Fuori i nazisti, dallo stadio e dal mondo

22687826_10155821340724621_3731873390080818857_nChi frequenta gli stadi sa in quale schifo ci costringono a fruire di spazi pubblici quelli che hanno consentito a questa feccia di riempirsi la bocca alla luce del sole con questi slogan allucinanti, vomitati dalla fogna della storia.

Sono più di 25 anni che si va avanti così e ogni tanto fuoriesce questo fiume carsico di liquame putrido, soprattutto quando qualcuno si ricorda di sbattere il tifoso in prima pagina per ragioni di campanile.

In realtà c’è chi inascoltato ha denunciato per tempo, forte e chiaro, tutto il lavoro fatto dai neonazisti negli stadi, l’occupazione degli spazi, il proselitismo, la creazione di un modello di riferimento che lì dentro ha attecchito facilmente, complice l’assenza di controllo e l’incoraggiamento della creazione di una zona franca in cui tutto è concesso, in cui se ti picchiano te la sei cercata, in cui si può delinquere liberamente.

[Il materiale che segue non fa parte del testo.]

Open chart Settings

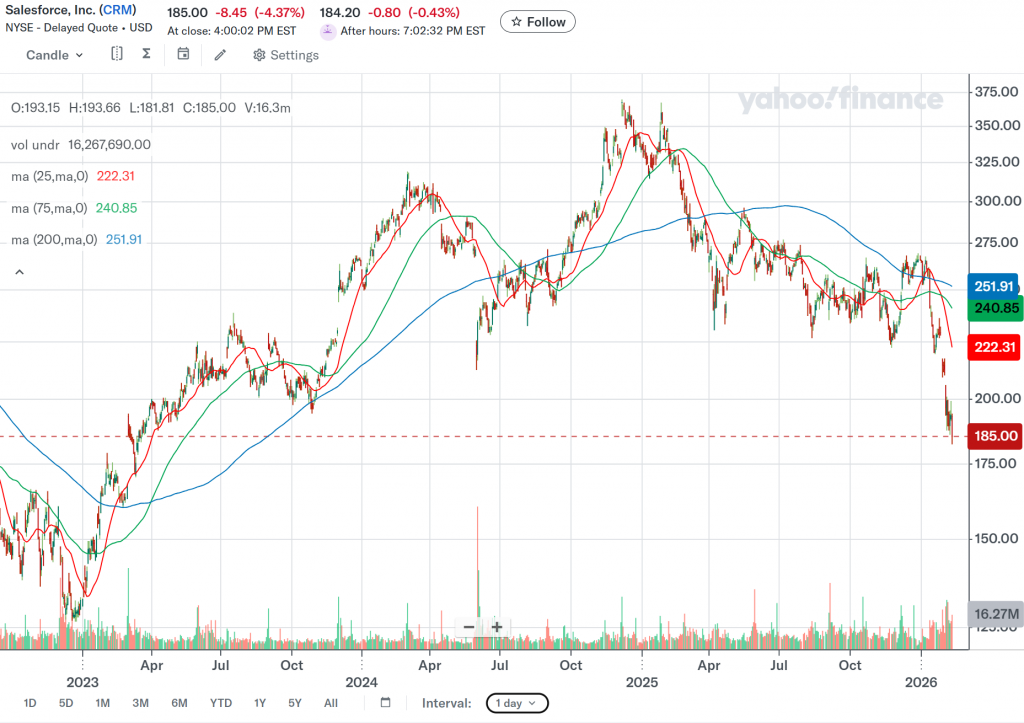point(286,55)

La deriva che produce gli adesivi di Anna Frank è in atto da anni, qualcuno stupidamente ha pensato di confinarla negli stadi e quella negli stadi si è alimentata, è cresciuta, ne è sortita e ha innervato la società col suo non-pensiero aberrante e con la riproposizione di modelli che sono l’incubo di un passato troppo recente che torna a togliere il sonno a chi sa che non si può dimenticare.

Da fenomeno da stadio il neonazi è uscito nelle strade, ogni giorno avanza di un passo e rivendica spazi che mai e poi mai una società con i giusti anticorpi gli dovrebbe concedere.

Ri-Sorge oggi alla ribalta delle cronache per un giochetto schifoso che va avanti da anni tra le due tifoserie romane, infestate da neonazisti che si danno dell’ebreo a vicenda. Lo stesso accade a Torino, a Milano, a Napoli, a Verona, a Bologna, a Bari, ad Ascoli, in tutti i posti dove si lascia che le fogne debordino, e sappiamo bene che le tifoserie infestate da questa canaglia hanno ramificazioni internazionali, sono legate tra loro, esistono in Italia, in Spagna, in Francia, in Germania, in Polonia, in Inghilterra, in Bulgaria, ovunque.

Nessuno muove un dito, salvo che per stigmatizzare tifoserie intere, fatte di persone normali che vivono, lavorano e votano ciascuno secondo la propria coscienza tutto l’immeritevole arco parlamentare, oppure ne stanno fuori.

Lo fanno in modo tanto miope e asimmetrico da far pensare che sia solo un atteggiamento semplicemente, stupidamente tifoso.

Anna Frank è solo un nuovo episodio di una storia che non finisce ma si alimenta come un incendio di sterpi dimenticato lì, ché tanto che danni pensi possa fare?

Se siamo dove siamo non possiamo meravigliarci, né possiamo pensare di fare una bella fine.